I’m not sure if I can pin point- but somewhere in 1999-2000 was when Crossroads came up at Tardeo in Mumbai as a product of the ‘Retail Revolution’ India was about to embark on. The earliest I recall is a cartoon in the papers with a motorist stating “Now I know why they chose this name, it has made it easier to cross roads here”- a statement marking the ocean of people who turned up to witness the mall.
It was a novelty. Where would you get the best brands, entertainment options and food under one roof? Soon there were malls and retail chains mushrooming across the city with each one bringing in its own speciality. For people like me, it was a quantum leap to look beyond Heera-Panna or other shopping centres. Indeed, a place to shop, watch a movie, have great food and not to forget plenty of parking space to give up worrying about the car- they were like a dream come true for all.
With floor spaces sprawling 1000s of sqft, these spaces offered the perfect platform for the brand invasion in India. Malls even got specialized to attract every section of the society- from the super rich to the one’s who saw the mid week low prices to their liking. A family weekend now was all the members in the family going out together to a mall which could keep them busy the whole day with fun filled activities, shopping for novelties to groceries, food courts with everything under the sun to offer along with a multiplex to make every weekend big.
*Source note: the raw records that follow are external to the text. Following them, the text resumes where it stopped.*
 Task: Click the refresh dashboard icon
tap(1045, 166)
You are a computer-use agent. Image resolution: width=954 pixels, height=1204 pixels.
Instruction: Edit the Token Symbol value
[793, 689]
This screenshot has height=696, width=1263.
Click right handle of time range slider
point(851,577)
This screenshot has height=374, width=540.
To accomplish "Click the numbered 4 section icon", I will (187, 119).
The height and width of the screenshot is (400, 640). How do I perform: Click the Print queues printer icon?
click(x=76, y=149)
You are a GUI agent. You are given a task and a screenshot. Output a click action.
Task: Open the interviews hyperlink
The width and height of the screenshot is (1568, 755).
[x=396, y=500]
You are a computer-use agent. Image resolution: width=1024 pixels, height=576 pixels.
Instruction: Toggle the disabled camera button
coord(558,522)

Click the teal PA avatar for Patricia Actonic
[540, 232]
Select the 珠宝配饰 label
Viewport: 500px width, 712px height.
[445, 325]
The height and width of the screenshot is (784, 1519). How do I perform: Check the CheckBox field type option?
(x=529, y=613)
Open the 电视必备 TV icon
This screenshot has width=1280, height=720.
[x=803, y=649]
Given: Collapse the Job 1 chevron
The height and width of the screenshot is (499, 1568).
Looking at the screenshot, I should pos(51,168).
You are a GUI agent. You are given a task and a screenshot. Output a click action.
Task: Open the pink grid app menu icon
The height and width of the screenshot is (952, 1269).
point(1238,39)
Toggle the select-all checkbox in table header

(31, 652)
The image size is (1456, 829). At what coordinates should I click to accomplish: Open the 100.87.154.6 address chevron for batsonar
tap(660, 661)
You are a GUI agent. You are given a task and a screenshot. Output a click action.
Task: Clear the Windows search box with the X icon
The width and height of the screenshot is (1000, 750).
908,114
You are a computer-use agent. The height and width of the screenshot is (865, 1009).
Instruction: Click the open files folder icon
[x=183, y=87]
Old mills in central Mumbai turned high streets and almost every realty developer in Mumbai who has the space at his disposal made sure a mall was a part of their project. One after the other, every mall was trying to outbid each other in terms of space and facilities. Retailers like Future group were in the media for opening up across the country, even in tier II markets.
But what all this development was doing was creating the classic imbalance between demand and supply with supply out running demand by miles. Adding to it was the economic slowdown in 2008-09 and the real estate market going bust adding in to the problems. Warning signs started showing up when shops in malls started to close down. I guess the first amongst them was the Citi Mall at Andheri which never came anywhere close to the high street shopping of Lokhandwala or the brands of Infinity Mall a few hundred meters ahead.
Today the retail revolution has gone from boom to doom in a matter of 15 years. No longer is Future group expanding with 10 stores in a month, as a matter of fact I see them consolidate the existing assets by redesigning their offering. Citi mall and Milan mall have closed down and K- Star and Kohinoor mall have unoccupied spaces outnumber the ones with business.
Which brings me to the question- how do some malls survive while some run out of steam even at times when consumerism is at its peak and fuelled strongly by our population force?
The answer lies in what we call the ‘Bubble’ in economics. In the early days of the retail revolution, the novelty of the concept attracted an avalanche of people interest to be a part of the wave paying premium for land and location. Retail survives on the two pillars of margins earned through bulk buying complimented by footfalls to turn the margins to profit. Footfalls come in depending on the kind of offerings and what differentiates one mall from the other. Also, malls attract a lot of window shoppers who do add to the footfalls but not always contribute to revenue. Besides as the number of options increases, the repeat customers go down.
Porter’s 5 forces model also comes into the play. While malls competed amongst themselves, they did not overthrow the traditional business methods of standalone shops in market areas. External threat also came in from online shopping portals. I read recently that an online shopping portal has revenues greater than Shopper’s Stop. Prime reason- bulk buying and the fact that shipping costs never come close to the establishment cost for a store in a mall.
Bottom line- much like Darwin’s theory, the survival of any mall will lie completely on how well it can manage their profitability through high rental costs, running costs, margins and the competition from online space.